▸ **Exercise aim**
Render every entry exactly as it appears.

(Stored records)
######
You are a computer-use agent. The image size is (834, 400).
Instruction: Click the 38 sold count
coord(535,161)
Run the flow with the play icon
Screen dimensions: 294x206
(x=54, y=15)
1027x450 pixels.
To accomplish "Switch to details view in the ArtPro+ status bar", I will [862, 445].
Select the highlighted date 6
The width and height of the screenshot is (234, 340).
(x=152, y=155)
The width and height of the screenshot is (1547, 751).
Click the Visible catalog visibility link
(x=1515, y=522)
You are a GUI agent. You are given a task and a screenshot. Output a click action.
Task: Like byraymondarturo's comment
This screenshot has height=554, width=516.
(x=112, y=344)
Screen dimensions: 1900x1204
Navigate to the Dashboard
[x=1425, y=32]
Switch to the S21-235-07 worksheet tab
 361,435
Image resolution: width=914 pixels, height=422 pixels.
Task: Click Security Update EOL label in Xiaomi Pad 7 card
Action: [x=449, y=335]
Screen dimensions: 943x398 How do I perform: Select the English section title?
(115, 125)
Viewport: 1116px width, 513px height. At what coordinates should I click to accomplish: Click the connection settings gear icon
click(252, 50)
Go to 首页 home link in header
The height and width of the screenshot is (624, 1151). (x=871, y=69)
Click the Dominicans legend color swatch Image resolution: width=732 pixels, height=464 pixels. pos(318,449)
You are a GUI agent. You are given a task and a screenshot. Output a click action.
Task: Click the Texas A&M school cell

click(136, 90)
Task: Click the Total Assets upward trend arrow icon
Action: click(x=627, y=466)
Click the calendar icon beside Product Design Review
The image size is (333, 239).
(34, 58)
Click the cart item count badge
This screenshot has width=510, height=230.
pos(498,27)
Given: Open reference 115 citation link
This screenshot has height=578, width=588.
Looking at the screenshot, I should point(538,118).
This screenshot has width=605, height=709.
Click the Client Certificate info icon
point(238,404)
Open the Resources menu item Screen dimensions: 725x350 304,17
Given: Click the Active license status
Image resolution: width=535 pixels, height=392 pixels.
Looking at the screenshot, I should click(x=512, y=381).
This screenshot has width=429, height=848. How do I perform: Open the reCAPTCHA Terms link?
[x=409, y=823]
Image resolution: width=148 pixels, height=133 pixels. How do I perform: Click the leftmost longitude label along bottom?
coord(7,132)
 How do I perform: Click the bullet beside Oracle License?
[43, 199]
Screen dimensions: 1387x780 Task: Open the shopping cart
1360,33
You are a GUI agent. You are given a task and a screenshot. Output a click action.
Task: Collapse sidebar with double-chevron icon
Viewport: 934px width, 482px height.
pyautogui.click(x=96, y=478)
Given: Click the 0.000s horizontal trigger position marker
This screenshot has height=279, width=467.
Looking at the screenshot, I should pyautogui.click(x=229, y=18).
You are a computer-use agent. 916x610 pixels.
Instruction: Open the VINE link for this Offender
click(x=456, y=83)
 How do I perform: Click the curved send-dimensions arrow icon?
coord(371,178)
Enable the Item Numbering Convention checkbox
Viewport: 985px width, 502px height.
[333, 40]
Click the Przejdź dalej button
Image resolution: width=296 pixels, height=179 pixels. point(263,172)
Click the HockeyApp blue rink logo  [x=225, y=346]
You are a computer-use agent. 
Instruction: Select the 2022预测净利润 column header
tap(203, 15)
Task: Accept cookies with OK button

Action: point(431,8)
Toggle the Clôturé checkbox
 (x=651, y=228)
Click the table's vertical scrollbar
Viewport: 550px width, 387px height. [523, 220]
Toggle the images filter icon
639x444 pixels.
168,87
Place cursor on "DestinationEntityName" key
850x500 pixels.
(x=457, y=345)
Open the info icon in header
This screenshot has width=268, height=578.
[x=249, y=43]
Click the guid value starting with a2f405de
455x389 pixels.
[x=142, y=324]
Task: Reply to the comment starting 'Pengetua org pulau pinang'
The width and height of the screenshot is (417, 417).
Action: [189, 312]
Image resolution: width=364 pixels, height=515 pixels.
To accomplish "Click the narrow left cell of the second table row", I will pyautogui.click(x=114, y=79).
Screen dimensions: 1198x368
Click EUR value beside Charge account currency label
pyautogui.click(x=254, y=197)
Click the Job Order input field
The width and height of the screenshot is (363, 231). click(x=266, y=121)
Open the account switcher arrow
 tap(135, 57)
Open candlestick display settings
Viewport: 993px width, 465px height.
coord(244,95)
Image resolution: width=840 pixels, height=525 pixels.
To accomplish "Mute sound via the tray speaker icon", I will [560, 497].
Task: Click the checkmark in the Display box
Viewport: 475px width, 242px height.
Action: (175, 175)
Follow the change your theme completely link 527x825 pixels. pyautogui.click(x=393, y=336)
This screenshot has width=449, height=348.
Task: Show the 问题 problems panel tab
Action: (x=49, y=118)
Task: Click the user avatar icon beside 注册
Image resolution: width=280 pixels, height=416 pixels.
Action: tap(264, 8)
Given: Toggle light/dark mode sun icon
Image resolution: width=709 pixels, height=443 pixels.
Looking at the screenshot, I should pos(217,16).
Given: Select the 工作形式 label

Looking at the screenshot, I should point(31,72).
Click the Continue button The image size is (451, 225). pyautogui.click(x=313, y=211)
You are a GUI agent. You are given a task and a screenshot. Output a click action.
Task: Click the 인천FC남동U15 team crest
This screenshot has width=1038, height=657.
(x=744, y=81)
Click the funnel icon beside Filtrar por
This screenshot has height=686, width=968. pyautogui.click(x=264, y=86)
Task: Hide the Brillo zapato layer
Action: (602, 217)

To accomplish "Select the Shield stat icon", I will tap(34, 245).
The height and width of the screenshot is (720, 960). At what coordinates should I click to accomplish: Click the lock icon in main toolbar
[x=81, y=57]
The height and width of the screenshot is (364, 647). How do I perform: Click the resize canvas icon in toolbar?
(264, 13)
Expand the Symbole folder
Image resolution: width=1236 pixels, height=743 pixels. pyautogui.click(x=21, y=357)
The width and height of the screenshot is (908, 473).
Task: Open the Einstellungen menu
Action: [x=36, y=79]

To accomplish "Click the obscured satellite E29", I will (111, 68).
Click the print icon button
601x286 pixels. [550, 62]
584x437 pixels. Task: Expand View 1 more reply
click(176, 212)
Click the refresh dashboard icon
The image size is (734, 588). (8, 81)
######
▸ **Reply to the exercise**
You are a computer-use agent. The image size is (834, 400).
Instruction: Click the 38 sold count
coord(535,161)
Run the flow with the play icon
Screen dimensions: 294x206
(x=54, y=15)
1027x450 pixels.
To accomplish "Switch to details view in the ArtPro+ status bar", I will [862, 445].
Select the highlighted date 6
The width and height of the screenshot is (234, 340).
(x=152, y=155)
The width and height of the screenshot is (1547, 751).
Click the Visible catalog visibility link
(x=1515, y=522)
You are a GUI agent. You are given a task and a screenshot. Output a click action.
Task: Like byraymondarturo's comment
This screenshot has height=554, width=516.
(x=112, y=344)
Screen dimensions: 1900x1204
Navigate to the Dashboard
[x=1425, y=32]
Switch to the S21-235-07 worksheet tab
 361,435
Image resolution: width=914 pixels, height=422 pixels.
Task: Click Security Update EOL label in Xiaomi Pad 7 card
Action: [x=449, y=335]
Screen dimensions: 943x398 How do I perform: Select the English section title?
(115, 125)
Viewport: 1116px width, 513px height. At what coordinates should I click to accomplish: Click the connection settings gear icon
click(252, 50)
Go to 首页 home link in header
The height and width of the screenshot is (624, 1151). (x=871, y=69)
Click the Dominicans legend color swatch Image resolution: width=732 pixels, height=464 pixels. pos(318,449)
You are a GUI agent. You are given a task and a screenshot. Output a click action.
Task: Click the Texas A&M school cell

click(136, 90)
Task: Click the Total Assets upward trend arrow icon
Action: click(x=627, y=466)
Click the calendar icon beside Product Design Review
The image size is (333, 239).
(34, 58)
Click the cart item count badge
This screenshot has width=510, height=230.
pos(498,27)
Given: Open reference 115 citation link
This screenshot has height=578, width=588.
Looking at the screenshot, I should point(538,118).
This screenshot has width=605, height=709.
Click the Client Certificate info icon
point(238,404)
Open the Resources menu item Screen dimensions: 725x350 304,17
Given: Click the Active license status
Image resolution: width=535 pixels, height=392 pixels.
Looking at the screenshot, I should click(x=512, y=381).
This screenshot has width=429, height=848. How do I perform: Open the reCAPTCHA Terms link?
[x=409, y=823]
Image resolution: width=148 pixels, height=133 pixels. How do I perform: Click the leftmost longitude label along bottom?
coord(7,132)
 How do I perform: Click the bullet beside Oracle License?
[43, 199]
Screen dimensions: 1387x780 Task: Open the shopping cart
1360,33
You are a GUI agent. You are given a task and a screenshot. Output a click action.
Task: Collapse sidebar with double-chevron icon
Viewport: 934px width, 482px height.
pyautogui.click(x=96, y=478)
Given: Click the 0.000s horizontal trigger position marker
This screenshot has height=279, width=467.
Looking at the screenshot, I should pyautogui.click(x=229, y=18).
You are a computer-use agent. 916x610 pixels.
Instruction: Open the VINE link for this Offender
click(x=456, y=83)
 How do I perform: Click the curved send-dimensions arrow icon?
coord(371,178)
Enable the Item Numbering Convention checkbox
Viewport: 985px width, 502px height.
[333, 40]
Click the Przejdź dalej button
Image resolution: width=296 pixels, height=179 pixels. point(263,172)
Click the HockeyApp blue rink logo  [x=225, y=346]
You are a computer-use agent. 
Instruction: Select the 2022预测净利润 column header
tap(203, 15)
Task: Accept cookies with OK button

Action: point(431,8)
Toggle the Clôturé checkbox
 (x=651, y=228)
Click the table's vertical scrollbar
Viewport: 550px width, 387px height. [523, 220]
Toggle the images filter icon
639x444 pixels.
168,87
Place cursor on "DestinationEntityName" key
850x500 pixels.
(x=457, y=345)
Open the info icon in header
This screenshot has width=268, height=578.
[x=249, y=43]
Click the guid value starting with a2f405de
455x389 pixels.
[x=142, y=324]
Task: Reply to the comment starting 'Pengetua org pulau pinang'
The width and height of the screenshot is (417, 417).
Action: [189, 312]
Image resolution: width=364 pixels, height=515 pixels.
To accomplish "Click the narrow left cell of the second table row", I will pyautogui.click(x=114, y=79).
Screen dimensions: 1198x368
Click EUR value beside Charge account currency label
pyautogui.click(x=254, y=197)
Click the Job Order input field
The width and height of the screenshot is (363, 231). click(x=266, y=121)
Open the account switcher arrow
 tap(135, 57)
Open candlestick display settings
Viewport: 993px width, 465px height.
coord(244,95)
Image resolution: width=840 pixels, height=525 pixels.
To accomplish "Mute sound via the tray speaker icon", I will [560, 497].
Task: Click the checkmark in the Display box
Viewport: 475px width, 242px height.
Action: (175, 175)
Follow the change your theme completely link 527x825 pixels. pyautogui.click(x=393, y=336)
This screenshot has width=449, height=348.
Task: Show the 问题 problems panel tab
Action: (x=49, y=118)
Task: Click the user avatar icon beside 注册
Image resolution: width=280 pixels, height=416 pixels.
Action: tap(264, 8)
Given: Toggle light/dark mode sun icon
Image resolution: width=709 pixels, height=443 pixels.
Looking at the screenshot, I should pos(217,16).
Given: Select the 工作形式 label

Looking at the screenshot, I should point(31,72).
Click the Continue button The image size is (451, 225). pyautogui.click(x=313, y=211)
You are a GUI agent. You are given a task and a screenshot. Output a click action.
Task: Click the 인천FC남동U15 team crest
This screenshot has width=1038, height=657.
(x=744, y=81)
Click the funnel icon beside Filtrar por
This screenshot has height=686, width=968. pyautogui.click(x=264, y=86)
Task: Hide the Brillo zapato layer
Action: (602, 217)

To accomplish "Select the Shield stat icon", I will tap(34, 245).
The height and width of the screenshot is (720, 960). At what coordinates should I click to accomplish: Click the lock icon in main toolbar
[x=81, y=57]
The height and width of the screenshot is (364, 647). How do I perform: Click the resize canvas icon in toolbar?
(264, 13)
Expand the Symbole folder
Image resolution: width=1236 pixels, height=743 pixels. pyautogui.click(x=21, y=357)
The width and height of the screenshot is (908, 473).
Task: Open the Einstellungen menu
Action: [x=36, y=79]

To accomplish "Click the obscured satellite E29", I will (111, 68).
Click the print icon button
601x286 pixels. [550, 62]
584x437 pixels. Task: Expand View 1 more reply
click(176, 212)
Click the refresh dashboard icon
The image size is (734, 588). (8, 81)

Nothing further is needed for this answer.